Je rentrais sur la pointe des pieds pour ne pas réveiller Jacques et Georgianna. Je filais directement dans ma chambre. Quelle ne fut pas ma surprise quand je vis mon oncle allongé sur mon lit.

-Tu rentres trop tôt, me dit-il. Ça s'est mal passé ? Ils t'ont expulsée de chez eux ?

-Ont peut dire ça comme ça.

-Bella... je suis désolé...

-Ce n'est pas du tout ce que tu crois.

-Alors explique.

Je lui racontais ma pitoyable fête d'anniversaire.

À la fin de mon récit, il éclata de rire.

-Tu t'es coupé le doigt... en coupant un gâteau ? J'aurais voulu être une souris pour voir ça.

-Ce n'est pas drôle.

-Non mais franchement Bella. Tu peux jongler avec des coupes en cristal tout en étant en équilibre sur une corde, tu peux toucher des bulles de savons sans qu'elles explosent. Tu es vraiment très habile de tes dix doigts et tu trouves le moyen de t'en couper un, rien qu'en utilisant un simple couteau, il explosa de rire de nouveau

-C'est bon j'ai compris. Et arrête tu vas finir par réveiller les occupants d'à côté ! Il se calma. Bon j'espère que tu me laisses un nouveau délai vu les circonstances.

-Bien sûr. Tu as jusqu'à mercredi.

-Merci, je partis me mettre en pyjama dans la salle de bains.

À mon retour dans ma chambre, je pris un ciseau sur mon bureau et découpais le pansement autour de mon bras. Puis je concentrais une grande partie de mon venin présent dans mes vaisseaux sanguins au niveau des plaies. Ces dernières se refermèrent immédiatement.

Quand je relevais la tête je remarquais que mon oncle s'était changé lui aussi. Au lieu d'un jean et d'une chemise, il portait T-shirt et jogging.

-Tu comptes « dormir » ici ?

-Oui.

-Il ne t'est pas venu à l'idée que je voulais être tranquille ?

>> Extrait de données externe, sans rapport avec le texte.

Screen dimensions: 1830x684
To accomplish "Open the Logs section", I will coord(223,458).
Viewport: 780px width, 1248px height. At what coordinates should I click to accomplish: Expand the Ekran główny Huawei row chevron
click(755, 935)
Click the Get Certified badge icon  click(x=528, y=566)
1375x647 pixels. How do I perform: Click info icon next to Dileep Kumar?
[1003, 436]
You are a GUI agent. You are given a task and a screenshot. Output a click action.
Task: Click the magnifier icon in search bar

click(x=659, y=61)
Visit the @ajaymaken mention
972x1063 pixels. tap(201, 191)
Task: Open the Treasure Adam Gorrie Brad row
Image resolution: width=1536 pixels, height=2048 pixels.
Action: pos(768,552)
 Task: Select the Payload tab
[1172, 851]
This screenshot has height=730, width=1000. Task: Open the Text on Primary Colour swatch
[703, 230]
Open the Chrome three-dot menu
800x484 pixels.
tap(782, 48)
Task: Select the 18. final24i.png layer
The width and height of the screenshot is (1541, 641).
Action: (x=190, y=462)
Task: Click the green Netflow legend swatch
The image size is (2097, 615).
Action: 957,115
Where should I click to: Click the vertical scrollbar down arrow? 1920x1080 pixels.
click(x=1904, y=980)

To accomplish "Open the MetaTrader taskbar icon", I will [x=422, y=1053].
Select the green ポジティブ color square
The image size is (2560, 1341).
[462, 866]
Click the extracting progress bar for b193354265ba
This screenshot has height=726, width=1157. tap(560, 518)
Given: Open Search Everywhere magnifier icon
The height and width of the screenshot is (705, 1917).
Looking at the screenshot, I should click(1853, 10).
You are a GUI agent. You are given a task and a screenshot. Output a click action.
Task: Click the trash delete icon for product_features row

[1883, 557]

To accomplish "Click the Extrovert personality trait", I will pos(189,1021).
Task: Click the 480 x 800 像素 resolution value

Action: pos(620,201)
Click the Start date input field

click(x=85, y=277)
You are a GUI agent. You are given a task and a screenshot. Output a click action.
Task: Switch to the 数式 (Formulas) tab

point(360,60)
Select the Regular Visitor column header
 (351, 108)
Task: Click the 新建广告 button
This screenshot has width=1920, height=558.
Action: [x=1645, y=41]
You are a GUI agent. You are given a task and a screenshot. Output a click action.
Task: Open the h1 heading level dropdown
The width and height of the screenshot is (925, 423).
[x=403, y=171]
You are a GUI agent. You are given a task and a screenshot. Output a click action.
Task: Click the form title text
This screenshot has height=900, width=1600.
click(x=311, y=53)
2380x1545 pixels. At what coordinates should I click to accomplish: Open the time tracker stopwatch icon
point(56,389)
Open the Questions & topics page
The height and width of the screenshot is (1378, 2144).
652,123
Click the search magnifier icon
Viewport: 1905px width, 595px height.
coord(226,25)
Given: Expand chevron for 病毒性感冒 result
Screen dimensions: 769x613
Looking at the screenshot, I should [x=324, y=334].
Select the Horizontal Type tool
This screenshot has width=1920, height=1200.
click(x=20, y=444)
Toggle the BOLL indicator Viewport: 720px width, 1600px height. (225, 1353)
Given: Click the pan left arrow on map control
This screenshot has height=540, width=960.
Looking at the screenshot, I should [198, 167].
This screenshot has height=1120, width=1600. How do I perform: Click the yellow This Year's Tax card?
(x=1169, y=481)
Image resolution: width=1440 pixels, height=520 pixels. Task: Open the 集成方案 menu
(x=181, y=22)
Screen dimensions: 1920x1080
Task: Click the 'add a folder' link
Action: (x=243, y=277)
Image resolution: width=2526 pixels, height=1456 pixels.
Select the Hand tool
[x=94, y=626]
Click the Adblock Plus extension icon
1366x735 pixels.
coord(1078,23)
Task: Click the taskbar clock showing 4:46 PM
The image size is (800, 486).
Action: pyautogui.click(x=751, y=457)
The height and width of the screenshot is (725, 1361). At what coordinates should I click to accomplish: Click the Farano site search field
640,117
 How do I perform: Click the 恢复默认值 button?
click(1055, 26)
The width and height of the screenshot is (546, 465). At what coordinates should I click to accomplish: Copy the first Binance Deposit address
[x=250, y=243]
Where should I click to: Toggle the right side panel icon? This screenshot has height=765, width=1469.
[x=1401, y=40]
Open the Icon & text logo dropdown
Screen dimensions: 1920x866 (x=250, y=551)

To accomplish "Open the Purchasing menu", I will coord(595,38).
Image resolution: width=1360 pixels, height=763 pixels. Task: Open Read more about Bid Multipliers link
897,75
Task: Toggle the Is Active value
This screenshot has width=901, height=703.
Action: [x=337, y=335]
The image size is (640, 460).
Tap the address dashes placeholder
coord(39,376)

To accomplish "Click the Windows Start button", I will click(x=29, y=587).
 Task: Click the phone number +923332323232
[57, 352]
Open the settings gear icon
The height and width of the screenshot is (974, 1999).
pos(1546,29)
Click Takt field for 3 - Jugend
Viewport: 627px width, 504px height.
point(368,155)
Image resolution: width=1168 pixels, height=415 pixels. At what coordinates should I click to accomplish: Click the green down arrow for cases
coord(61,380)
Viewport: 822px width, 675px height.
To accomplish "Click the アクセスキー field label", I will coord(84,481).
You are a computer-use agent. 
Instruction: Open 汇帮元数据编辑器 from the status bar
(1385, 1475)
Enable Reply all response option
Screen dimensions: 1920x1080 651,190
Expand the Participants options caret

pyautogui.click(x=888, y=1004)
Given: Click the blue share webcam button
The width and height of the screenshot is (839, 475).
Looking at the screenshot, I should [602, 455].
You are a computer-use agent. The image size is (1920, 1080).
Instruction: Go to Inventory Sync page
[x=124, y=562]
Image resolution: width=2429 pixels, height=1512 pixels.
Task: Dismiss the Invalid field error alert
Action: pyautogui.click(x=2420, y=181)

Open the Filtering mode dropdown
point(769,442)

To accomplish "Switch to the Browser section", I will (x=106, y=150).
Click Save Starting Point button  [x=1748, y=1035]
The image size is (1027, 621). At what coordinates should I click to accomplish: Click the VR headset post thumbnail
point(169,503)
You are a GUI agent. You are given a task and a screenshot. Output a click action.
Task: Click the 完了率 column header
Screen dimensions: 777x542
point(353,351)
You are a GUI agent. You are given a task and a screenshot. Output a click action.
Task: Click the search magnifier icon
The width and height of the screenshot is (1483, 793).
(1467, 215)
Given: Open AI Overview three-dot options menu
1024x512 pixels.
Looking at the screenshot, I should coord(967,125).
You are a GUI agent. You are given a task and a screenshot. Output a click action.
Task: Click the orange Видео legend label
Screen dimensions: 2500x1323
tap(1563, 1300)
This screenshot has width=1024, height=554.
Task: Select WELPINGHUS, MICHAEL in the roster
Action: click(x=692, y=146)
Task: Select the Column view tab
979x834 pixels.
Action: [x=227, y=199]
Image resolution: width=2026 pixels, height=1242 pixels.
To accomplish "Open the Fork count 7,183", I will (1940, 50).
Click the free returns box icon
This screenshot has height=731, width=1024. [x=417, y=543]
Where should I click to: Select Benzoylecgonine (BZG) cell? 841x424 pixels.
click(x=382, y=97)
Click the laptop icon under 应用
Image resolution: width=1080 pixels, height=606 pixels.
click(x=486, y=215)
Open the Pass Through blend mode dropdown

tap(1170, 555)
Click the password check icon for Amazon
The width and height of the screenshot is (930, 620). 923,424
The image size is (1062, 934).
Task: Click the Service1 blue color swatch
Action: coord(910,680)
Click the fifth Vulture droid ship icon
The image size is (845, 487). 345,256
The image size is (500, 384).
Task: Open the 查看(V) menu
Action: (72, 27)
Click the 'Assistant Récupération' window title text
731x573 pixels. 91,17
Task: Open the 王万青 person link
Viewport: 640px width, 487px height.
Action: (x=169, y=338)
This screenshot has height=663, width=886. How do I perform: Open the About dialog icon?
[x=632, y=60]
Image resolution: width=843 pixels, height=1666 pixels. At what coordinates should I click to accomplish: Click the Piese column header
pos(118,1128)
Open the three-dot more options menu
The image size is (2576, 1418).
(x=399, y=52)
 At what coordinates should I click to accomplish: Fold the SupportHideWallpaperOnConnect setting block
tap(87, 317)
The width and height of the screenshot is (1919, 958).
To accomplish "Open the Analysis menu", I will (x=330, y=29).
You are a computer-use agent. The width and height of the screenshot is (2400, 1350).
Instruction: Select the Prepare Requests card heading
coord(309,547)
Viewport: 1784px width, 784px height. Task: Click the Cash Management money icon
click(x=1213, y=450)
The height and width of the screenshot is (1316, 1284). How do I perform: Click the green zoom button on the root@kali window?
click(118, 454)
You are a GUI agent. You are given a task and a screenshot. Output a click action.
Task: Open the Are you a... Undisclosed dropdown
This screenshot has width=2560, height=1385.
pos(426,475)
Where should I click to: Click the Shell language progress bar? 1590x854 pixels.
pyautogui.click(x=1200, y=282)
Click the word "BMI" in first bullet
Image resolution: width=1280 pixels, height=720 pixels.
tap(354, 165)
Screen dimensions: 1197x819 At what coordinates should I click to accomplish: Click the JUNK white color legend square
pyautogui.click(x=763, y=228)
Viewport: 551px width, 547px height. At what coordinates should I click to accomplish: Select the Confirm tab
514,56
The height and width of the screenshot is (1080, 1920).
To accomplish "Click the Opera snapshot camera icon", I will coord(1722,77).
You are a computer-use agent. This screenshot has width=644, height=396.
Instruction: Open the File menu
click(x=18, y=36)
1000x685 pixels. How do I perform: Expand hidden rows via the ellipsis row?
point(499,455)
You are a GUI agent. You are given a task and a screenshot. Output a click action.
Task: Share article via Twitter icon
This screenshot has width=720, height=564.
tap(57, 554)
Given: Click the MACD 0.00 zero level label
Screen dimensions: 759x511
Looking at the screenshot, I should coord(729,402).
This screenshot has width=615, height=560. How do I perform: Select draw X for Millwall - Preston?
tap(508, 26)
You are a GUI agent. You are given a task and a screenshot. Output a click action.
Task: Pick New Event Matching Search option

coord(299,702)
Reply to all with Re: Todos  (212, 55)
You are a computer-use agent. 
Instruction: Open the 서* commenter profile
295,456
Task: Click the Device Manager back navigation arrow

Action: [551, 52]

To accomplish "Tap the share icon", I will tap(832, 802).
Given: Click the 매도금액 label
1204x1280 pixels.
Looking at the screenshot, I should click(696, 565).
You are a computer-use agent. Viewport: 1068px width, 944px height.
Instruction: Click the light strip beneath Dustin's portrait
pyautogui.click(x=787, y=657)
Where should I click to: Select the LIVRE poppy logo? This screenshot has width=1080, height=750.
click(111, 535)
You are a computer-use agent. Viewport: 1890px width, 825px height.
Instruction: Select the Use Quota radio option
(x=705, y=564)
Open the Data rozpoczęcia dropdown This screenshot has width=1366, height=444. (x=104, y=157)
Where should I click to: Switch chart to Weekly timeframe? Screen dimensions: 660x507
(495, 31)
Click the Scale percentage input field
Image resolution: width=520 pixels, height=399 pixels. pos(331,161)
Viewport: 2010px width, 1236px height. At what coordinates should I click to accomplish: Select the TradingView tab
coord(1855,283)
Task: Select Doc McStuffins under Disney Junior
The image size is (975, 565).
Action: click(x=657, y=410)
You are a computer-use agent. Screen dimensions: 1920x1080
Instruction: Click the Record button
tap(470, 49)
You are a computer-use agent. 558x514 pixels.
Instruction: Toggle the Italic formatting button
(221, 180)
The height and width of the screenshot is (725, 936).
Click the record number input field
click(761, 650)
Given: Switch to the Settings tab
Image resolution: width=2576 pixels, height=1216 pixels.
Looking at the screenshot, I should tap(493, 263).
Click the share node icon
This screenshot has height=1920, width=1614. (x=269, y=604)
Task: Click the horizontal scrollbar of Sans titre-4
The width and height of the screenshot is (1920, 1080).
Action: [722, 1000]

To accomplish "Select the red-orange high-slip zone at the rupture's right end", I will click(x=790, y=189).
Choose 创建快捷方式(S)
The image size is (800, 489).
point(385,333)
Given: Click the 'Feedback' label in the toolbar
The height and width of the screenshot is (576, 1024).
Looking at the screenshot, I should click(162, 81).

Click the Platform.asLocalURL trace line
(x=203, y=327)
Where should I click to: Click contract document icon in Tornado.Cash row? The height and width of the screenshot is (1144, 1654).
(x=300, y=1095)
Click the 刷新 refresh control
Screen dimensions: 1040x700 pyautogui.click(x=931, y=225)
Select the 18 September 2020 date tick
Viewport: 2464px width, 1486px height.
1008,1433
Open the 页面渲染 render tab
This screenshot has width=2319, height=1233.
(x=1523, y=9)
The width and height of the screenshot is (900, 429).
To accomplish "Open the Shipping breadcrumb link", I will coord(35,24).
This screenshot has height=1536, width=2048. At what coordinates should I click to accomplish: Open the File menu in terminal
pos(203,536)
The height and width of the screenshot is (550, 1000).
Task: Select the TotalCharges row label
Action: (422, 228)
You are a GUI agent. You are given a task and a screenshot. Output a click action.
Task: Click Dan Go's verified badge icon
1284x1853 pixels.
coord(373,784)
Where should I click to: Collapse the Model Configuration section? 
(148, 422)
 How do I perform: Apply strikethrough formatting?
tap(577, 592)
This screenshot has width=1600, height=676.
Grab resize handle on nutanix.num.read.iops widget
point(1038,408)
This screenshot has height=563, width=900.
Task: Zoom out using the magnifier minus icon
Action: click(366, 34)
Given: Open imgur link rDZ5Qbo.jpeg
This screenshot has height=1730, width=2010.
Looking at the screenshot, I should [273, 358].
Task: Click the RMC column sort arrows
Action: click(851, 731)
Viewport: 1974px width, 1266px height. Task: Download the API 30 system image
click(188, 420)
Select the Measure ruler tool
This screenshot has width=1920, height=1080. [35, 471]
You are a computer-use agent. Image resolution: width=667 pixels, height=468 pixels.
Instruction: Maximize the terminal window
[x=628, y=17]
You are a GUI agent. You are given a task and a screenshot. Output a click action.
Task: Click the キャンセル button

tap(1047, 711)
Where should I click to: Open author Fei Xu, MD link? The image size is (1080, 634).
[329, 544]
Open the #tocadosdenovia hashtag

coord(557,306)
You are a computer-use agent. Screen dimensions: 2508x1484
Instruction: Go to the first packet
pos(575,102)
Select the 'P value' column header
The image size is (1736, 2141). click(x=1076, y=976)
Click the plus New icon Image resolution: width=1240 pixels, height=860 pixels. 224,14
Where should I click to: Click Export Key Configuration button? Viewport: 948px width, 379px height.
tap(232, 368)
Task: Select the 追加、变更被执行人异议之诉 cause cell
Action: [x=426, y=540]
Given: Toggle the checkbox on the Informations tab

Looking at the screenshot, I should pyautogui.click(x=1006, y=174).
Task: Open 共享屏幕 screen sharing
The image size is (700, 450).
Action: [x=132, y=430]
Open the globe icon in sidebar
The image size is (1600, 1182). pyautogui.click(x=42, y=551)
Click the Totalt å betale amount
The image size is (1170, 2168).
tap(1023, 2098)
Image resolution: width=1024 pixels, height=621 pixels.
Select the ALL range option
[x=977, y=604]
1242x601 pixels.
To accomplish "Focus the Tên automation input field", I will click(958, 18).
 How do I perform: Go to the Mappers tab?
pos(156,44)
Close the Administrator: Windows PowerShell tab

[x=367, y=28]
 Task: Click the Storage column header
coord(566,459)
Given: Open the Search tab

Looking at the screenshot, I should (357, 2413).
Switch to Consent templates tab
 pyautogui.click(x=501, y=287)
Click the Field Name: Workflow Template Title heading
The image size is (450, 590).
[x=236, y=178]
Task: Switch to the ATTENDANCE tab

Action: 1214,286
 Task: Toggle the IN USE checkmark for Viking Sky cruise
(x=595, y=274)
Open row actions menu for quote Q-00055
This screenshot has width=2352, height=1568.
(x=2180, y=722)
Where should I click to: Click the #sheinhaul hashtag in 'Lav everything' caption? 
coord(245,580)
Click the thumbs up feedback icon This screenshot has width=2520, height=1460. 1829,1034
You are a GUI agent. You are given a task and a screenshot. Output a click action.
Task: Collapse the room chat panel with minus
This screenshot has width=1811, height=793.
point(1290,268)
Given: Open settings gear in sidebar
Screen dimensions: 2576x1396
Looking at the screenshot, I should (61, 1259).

-Si tu parlais d'Edward, tu sais aussi bien que moi qu'il ne viendra pas. Et puis ça fait longtemps que je ne t'ai pas bordée.

-C'est vrai c'était quand la dernière fois ?

-Tu devais avoir dix ans.

-Je me souviens, j'avais encore fais un cauchemar.

-Tu en faisais beaucoup à l'époque.

Je me glissais dans les draps et me collais contre mon oncle. Je me laissais bercer comme avant...

-Tu veux une histoire ? me demanda-il.

-Pas vraiment, mais... tu parles souvent de papa et rarement de maman, alors parle-moi d'elle.

-Ta mère était très courageuse, il en fallait du courage pour accepter de côtoyer un vampire. Elle avait aussi un sale caractère. Et crois-moi sans ce sale caractère tu ne serais pas là. Ton père ne voulait pas te garder, enfin vous garder ton frère et toi. À l'époque l'échographie n'existait pas et nous n'avions aucun moyen pour savoir comment vous vous développiez et comment vous seriez. En fait on ne savait pas que vous étiez deux jusqu'à l'accouchement. Bref Evrad voulait faire avorter ta mère. Elle a refusé. Pendant des jours et des jours je les ai entendu se disputer. Finalement ton père a renoncé à la convaincre. Oui ta mère était courageuse. Elle savait qu'elle pouvait mourir, mais elle a tenu, pendant plusieurs heures mon oncle continua à me vanter les mérites de ma mère. Vers deux heures du matin je m'endormis.